**Required work:** All of the records that follow need to be copied word for word, without the pictures.

______

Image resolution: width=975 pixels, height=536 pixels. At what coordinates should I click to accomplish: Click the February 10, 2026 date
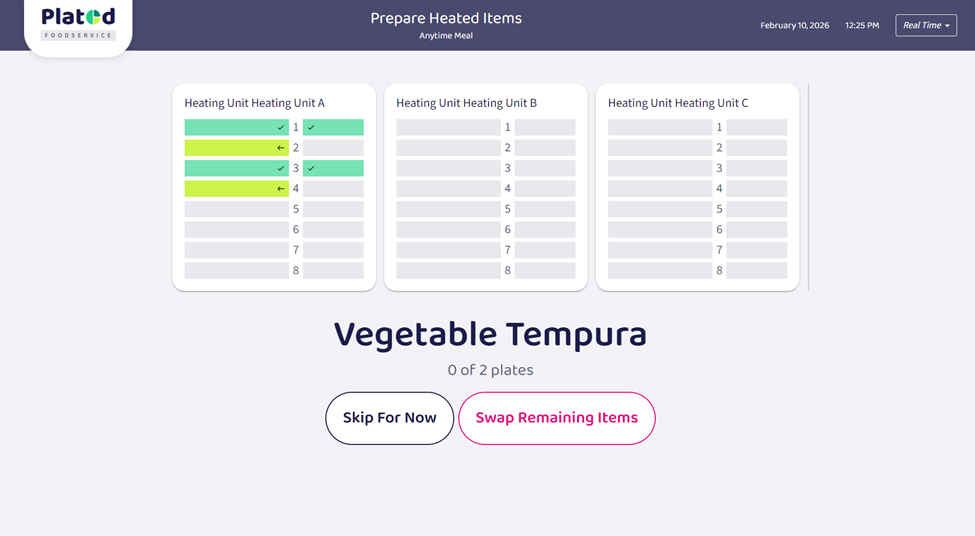tap(794, 25)
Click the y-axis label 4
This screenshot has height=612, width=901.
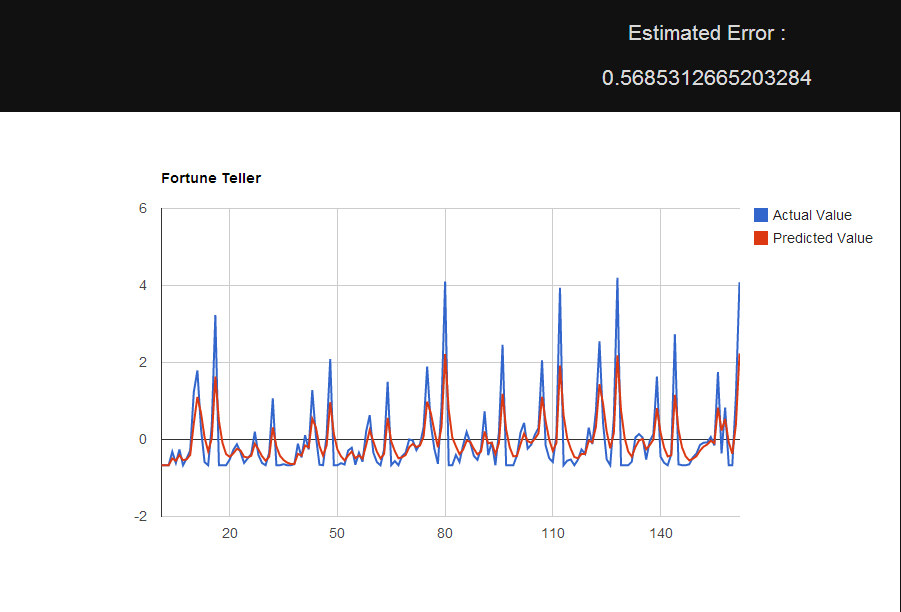click(x=143, y=285)
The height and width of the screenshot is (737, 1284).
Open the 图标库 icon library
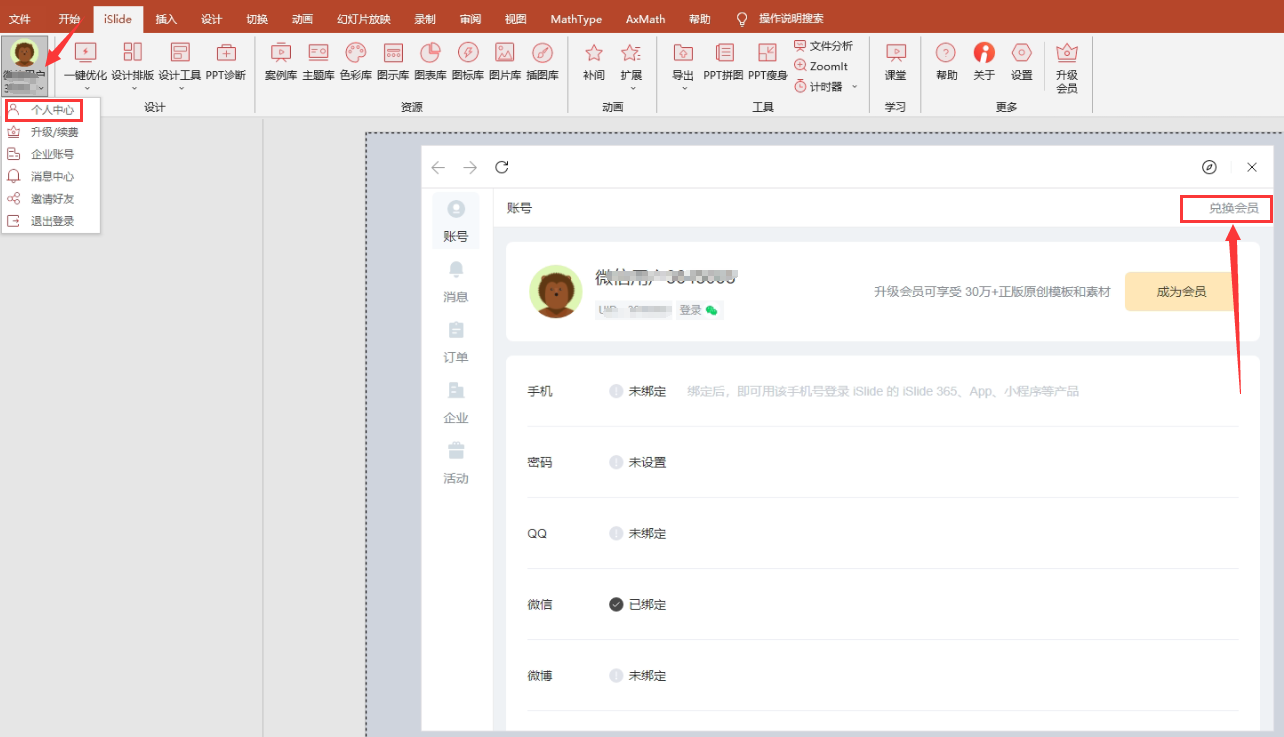coord(468,61)
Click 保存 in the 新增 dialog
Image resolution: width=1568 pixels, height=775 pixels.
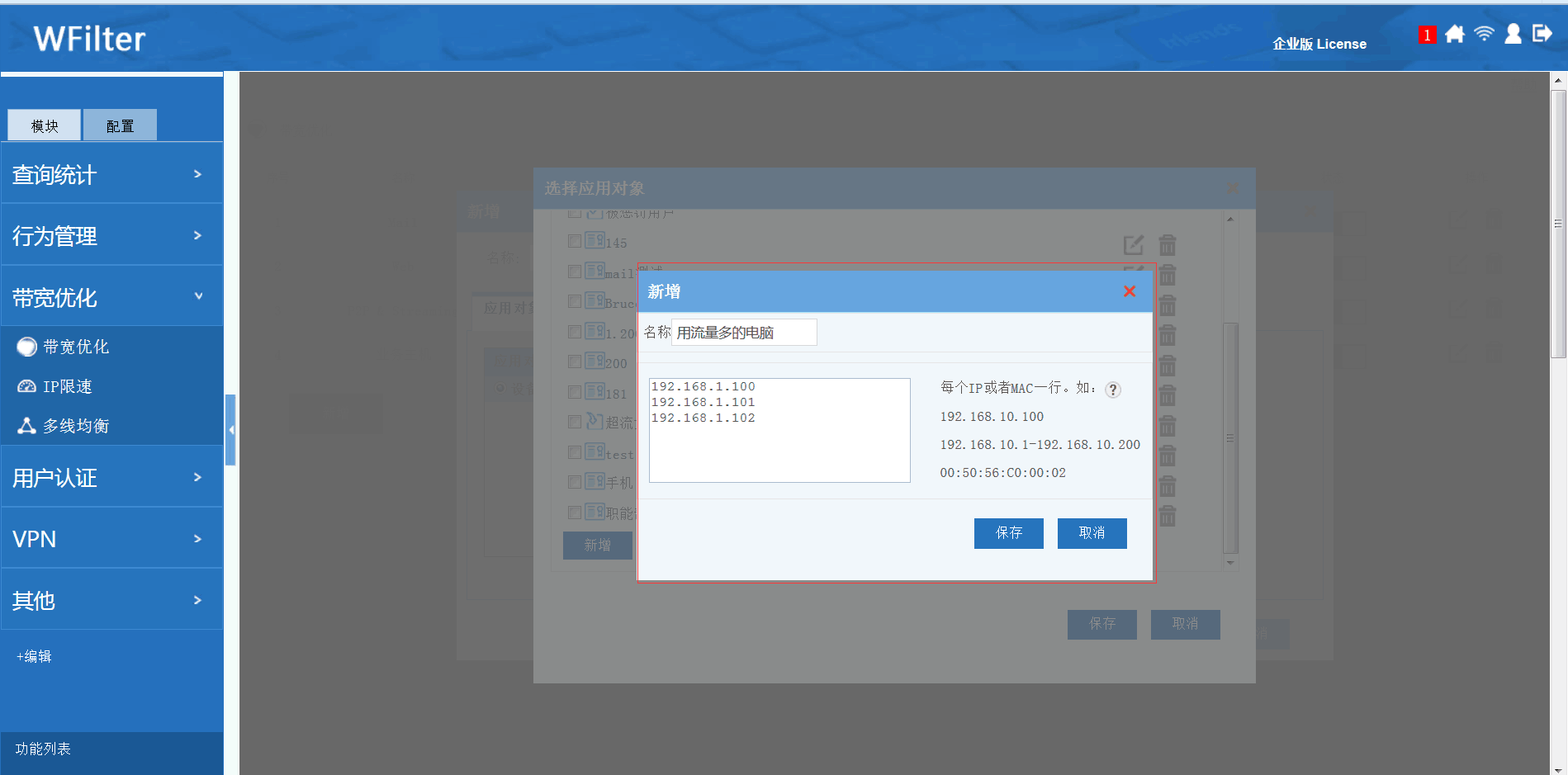click(x=1008, y=533)
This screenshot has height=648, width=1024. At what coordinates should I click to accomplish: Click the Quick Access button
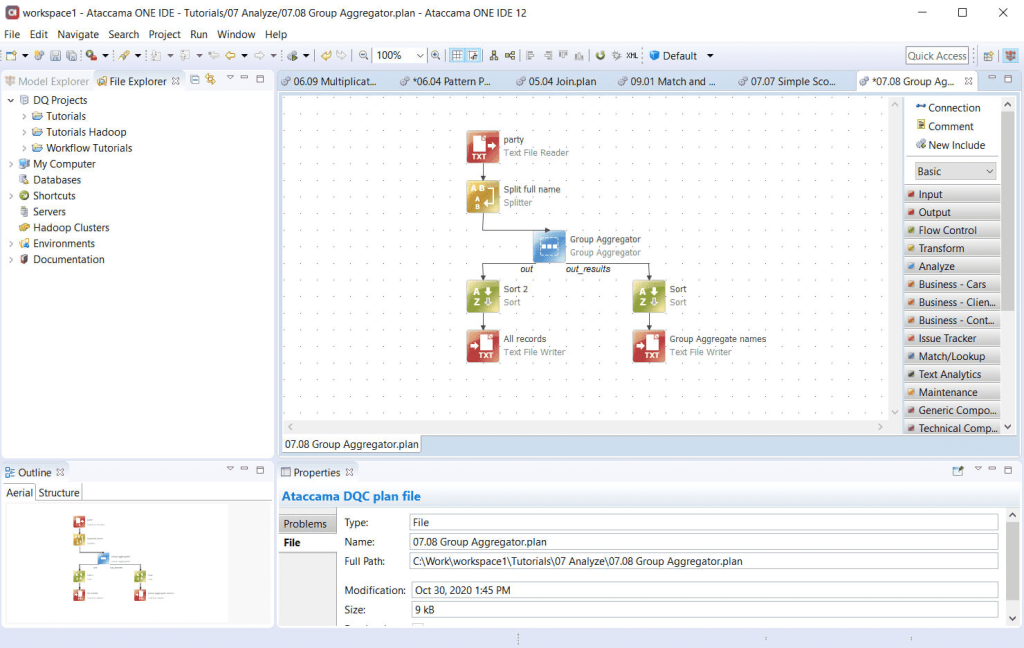click(x=937, y=55)
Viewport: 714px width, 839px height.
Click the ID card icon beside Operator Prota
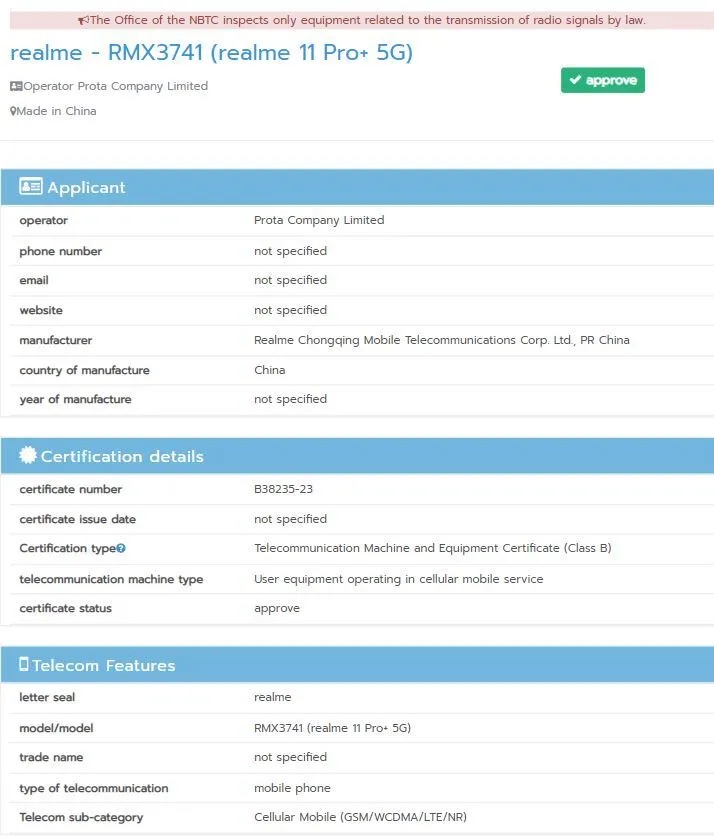click(16, 87)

______

**Reply:**
Image resolution: width=975 pixels, height=536 pixels. At what coordinates should I click to accomplish: Click the February 10, 2026 date
tap(794, 25)
Click the y-axis label 4
This screenshot has height=612, width=901.
click(x=143, y=285)
The height and width of the screenshot is (737, 1284).
Open the 图标库 icon library
coord(468,61)
Click 保存 in the 新增 dialog
Image resolution: width=1568 pixels, height=775 pixels.
click(x=1008, y=533)
This screenshot has height=648, width=1024. At what coordinates should I click to accomplish: Click the Quick Access button
click(x=937, y=55)
Viewport: 714px width, 839px height.
Click the ID card icon beside Operator Prota
click(16, 87)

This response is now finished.